◆ **TASK TO COMPLETE**
Drop the images. Copy every line below character for character.

[Stored records]
┌────────

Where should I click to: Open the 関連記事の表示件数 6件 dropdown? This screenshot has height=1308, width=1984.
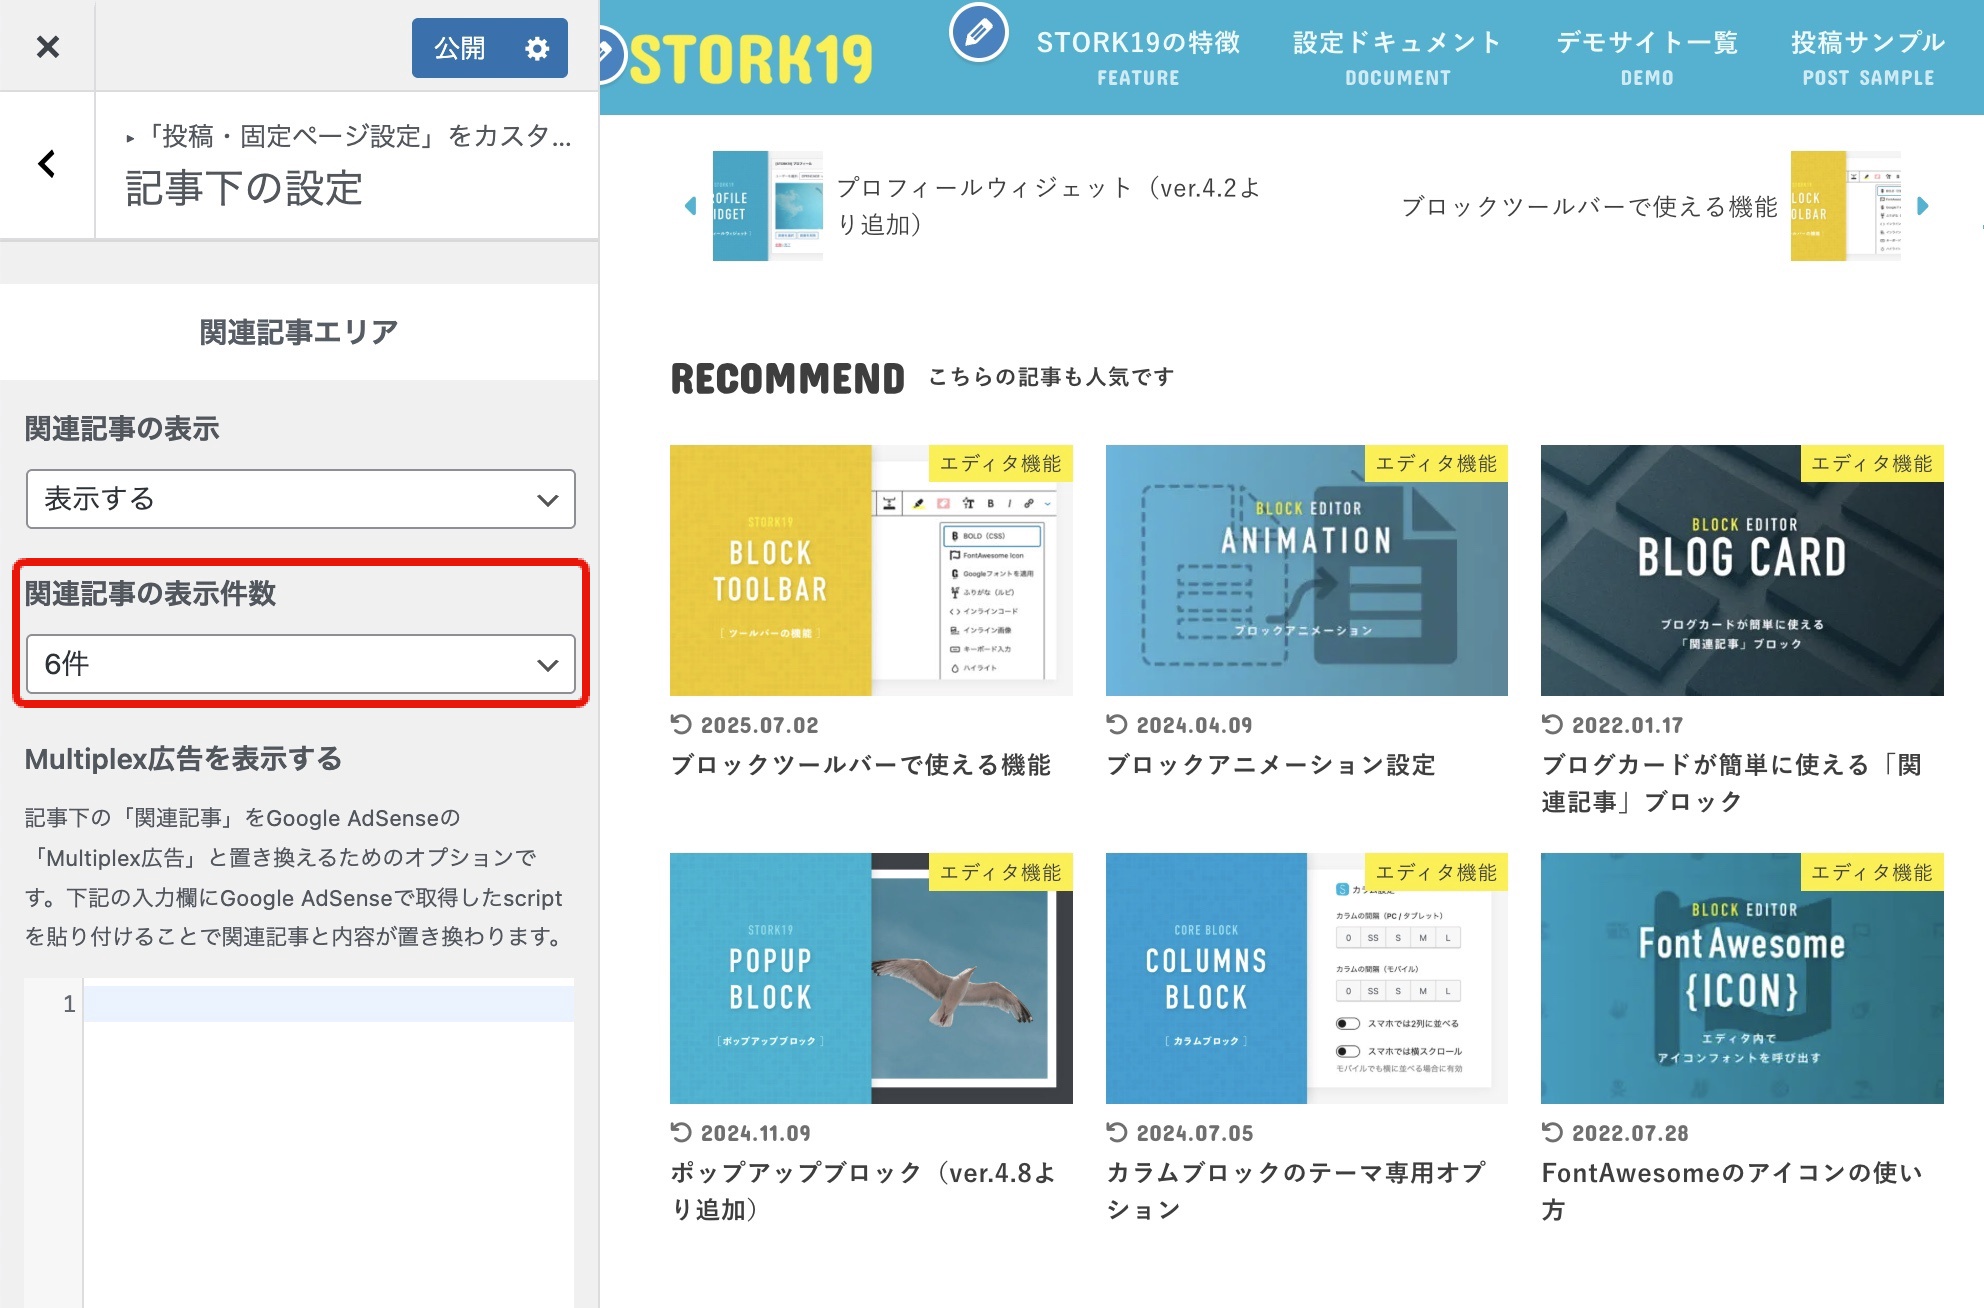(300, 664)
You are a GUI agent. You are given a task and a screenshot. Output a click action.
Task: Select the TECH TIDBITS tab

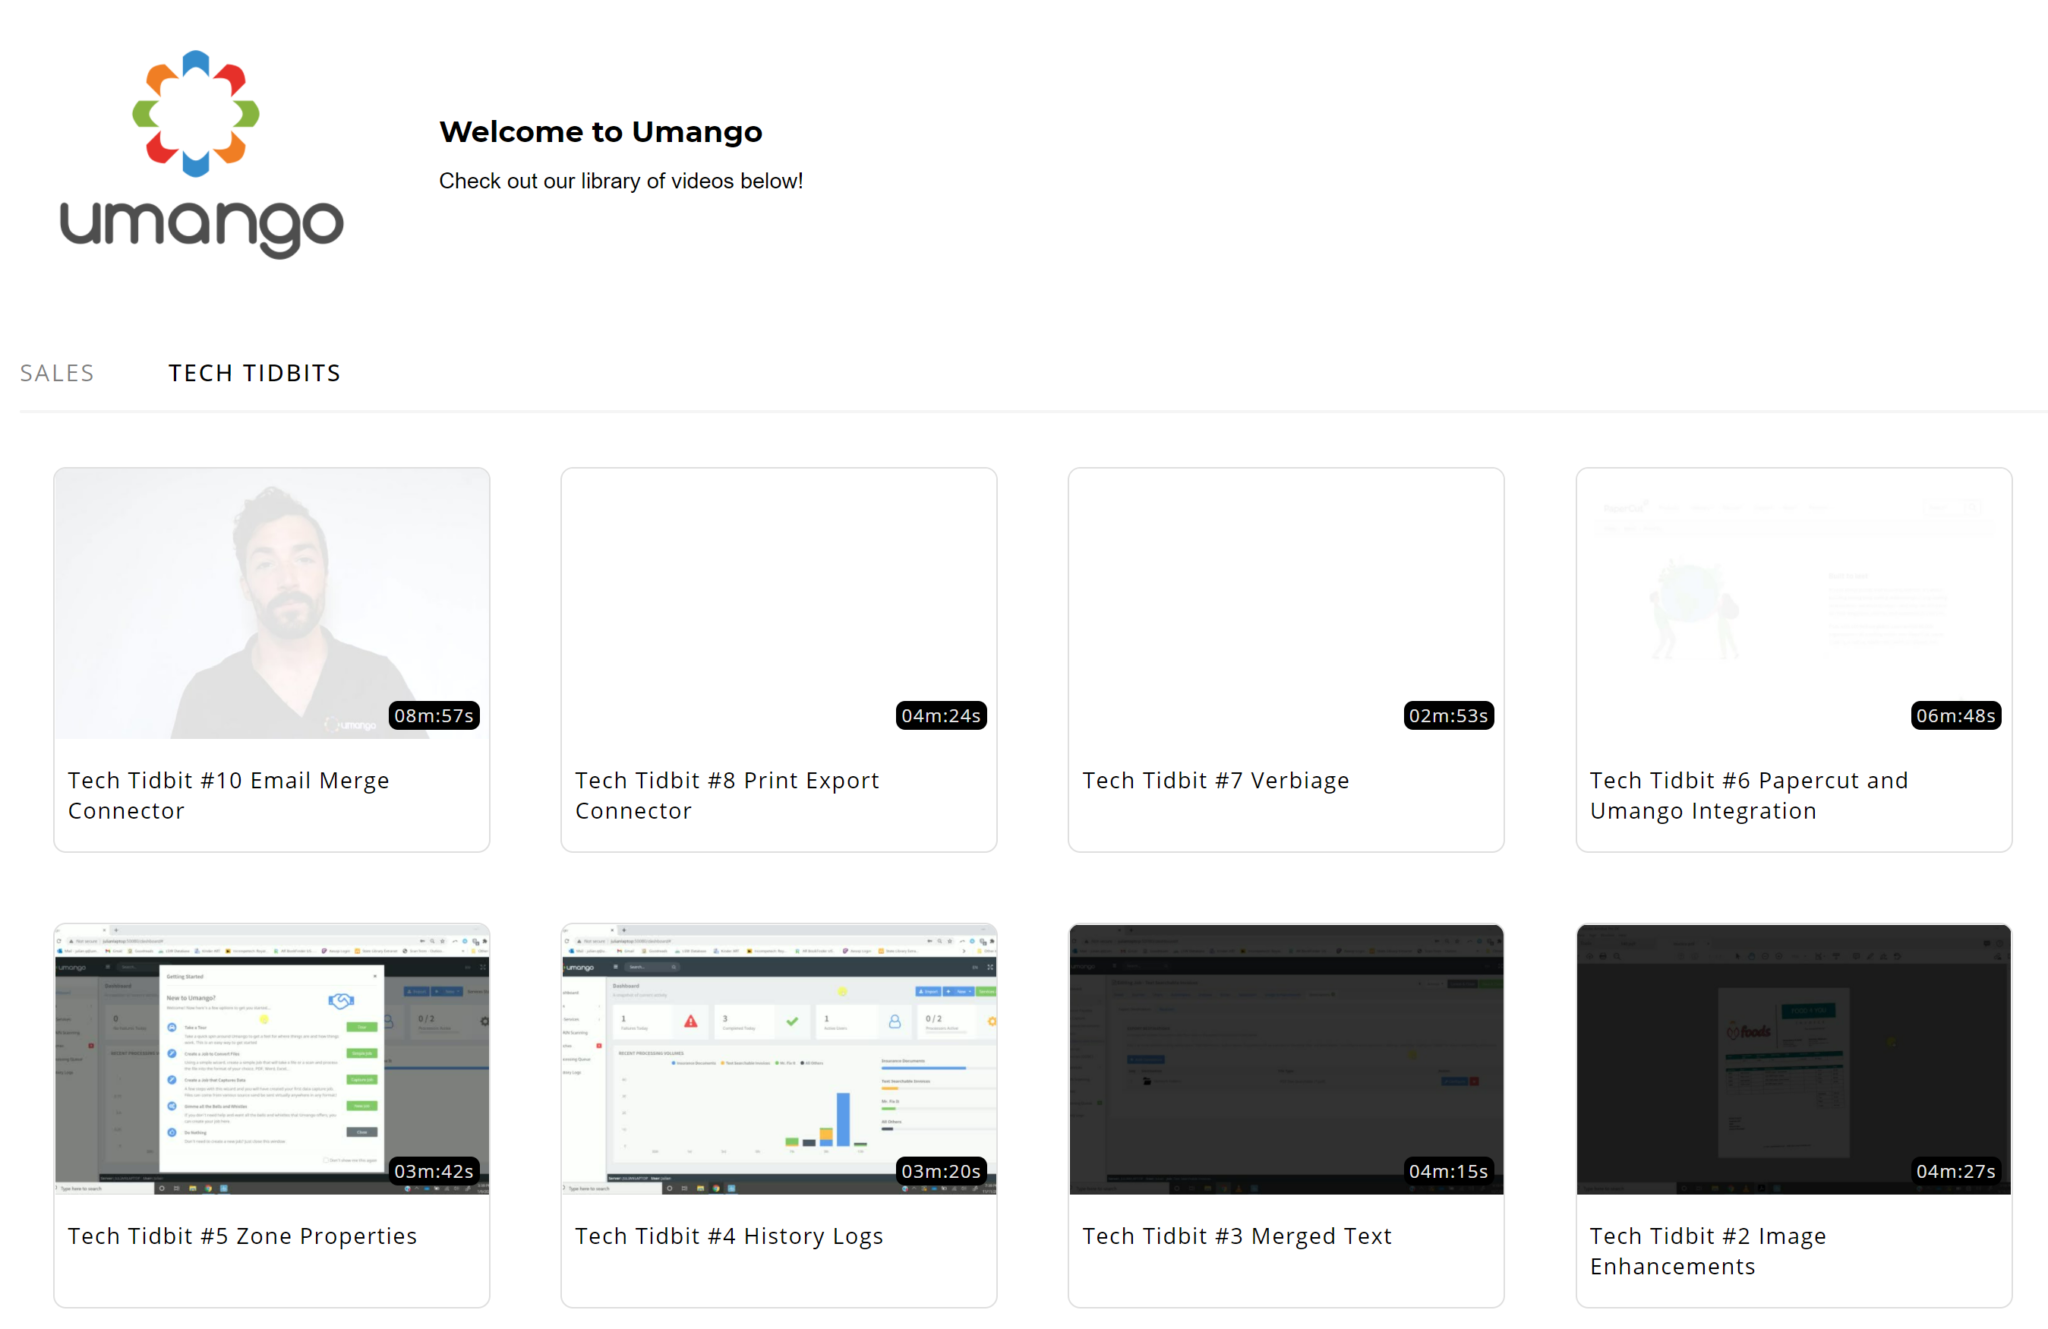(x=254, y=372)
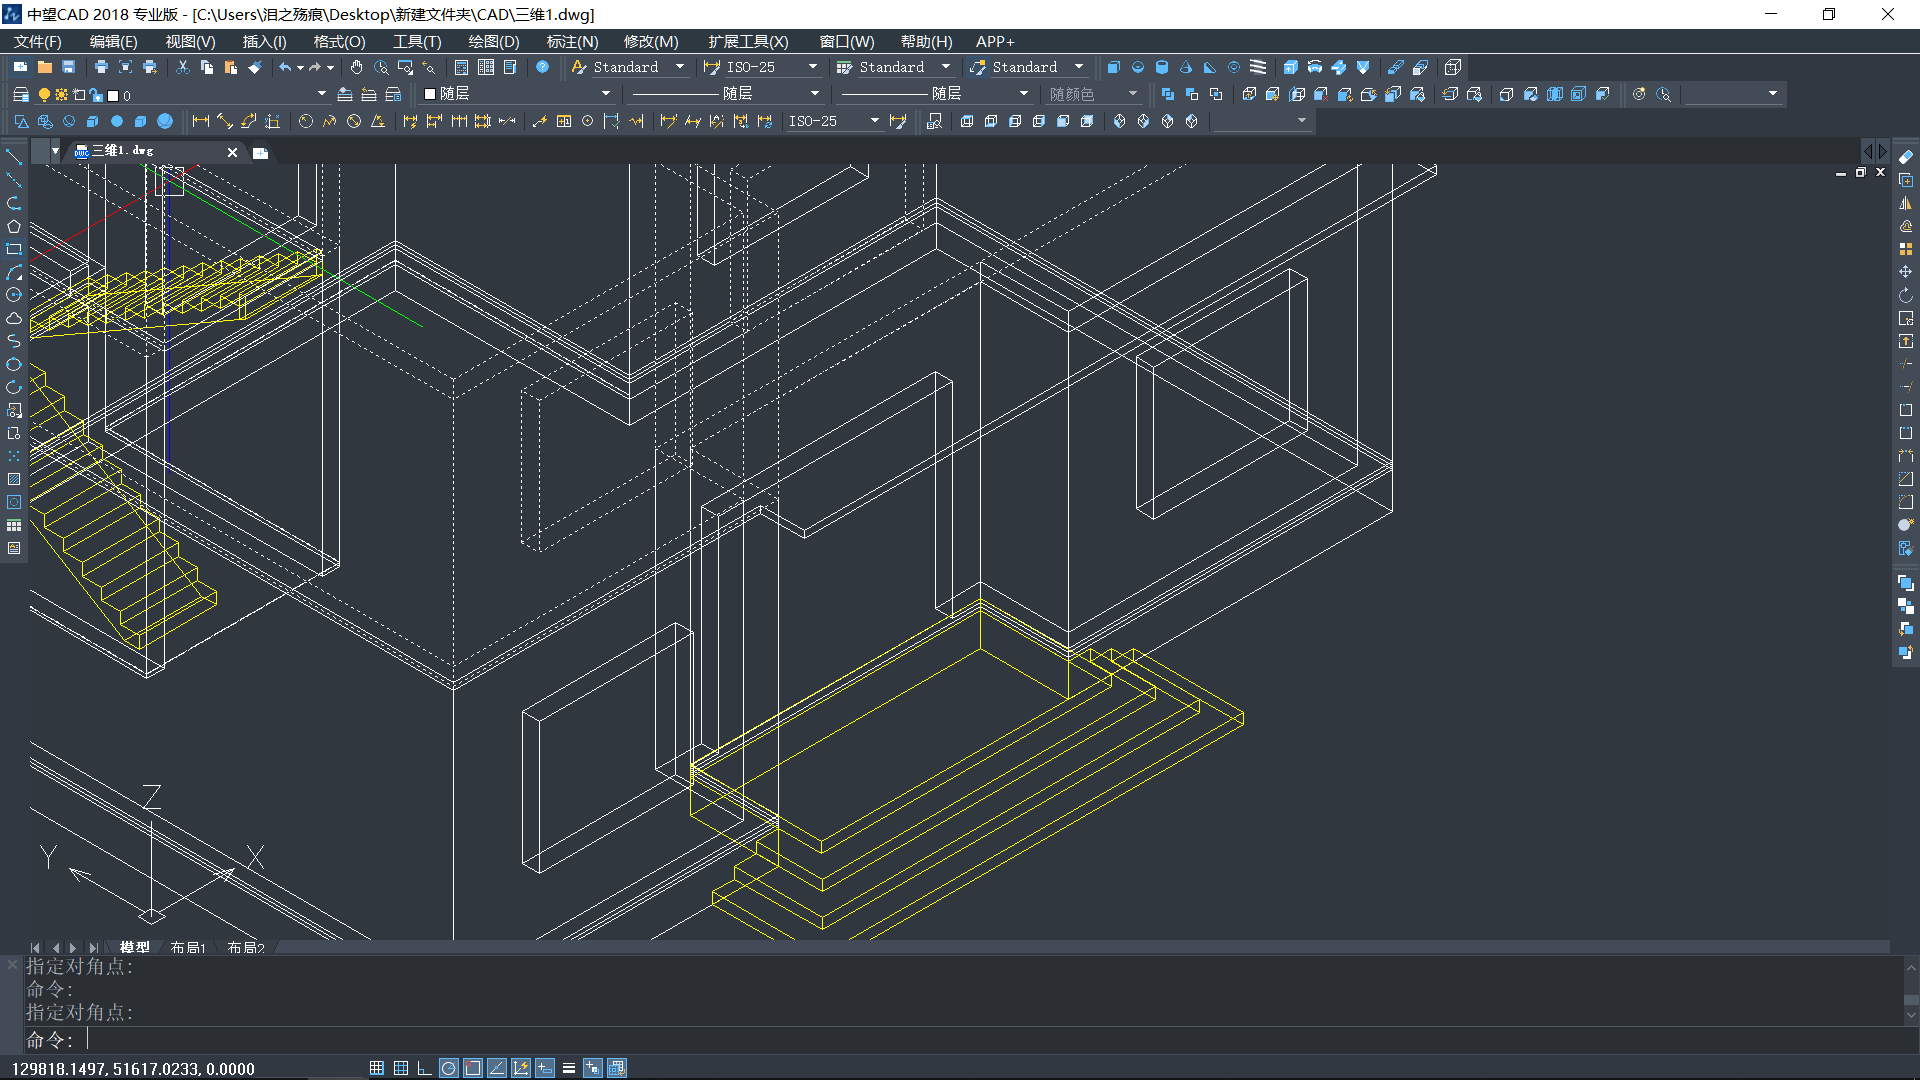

└────────

◆ **SOLUTION TO THE EXERCISE**
Where should I click to: Open the 関連記事の表示件数 6件 dropdown? This screenshot has height=1308, width=1984.
(300, 664)
You are a GUI agent. You are given a task and a screenshot. Output a click action.
Task: Select the TECH TIDBITS tab

(x=254, y=372)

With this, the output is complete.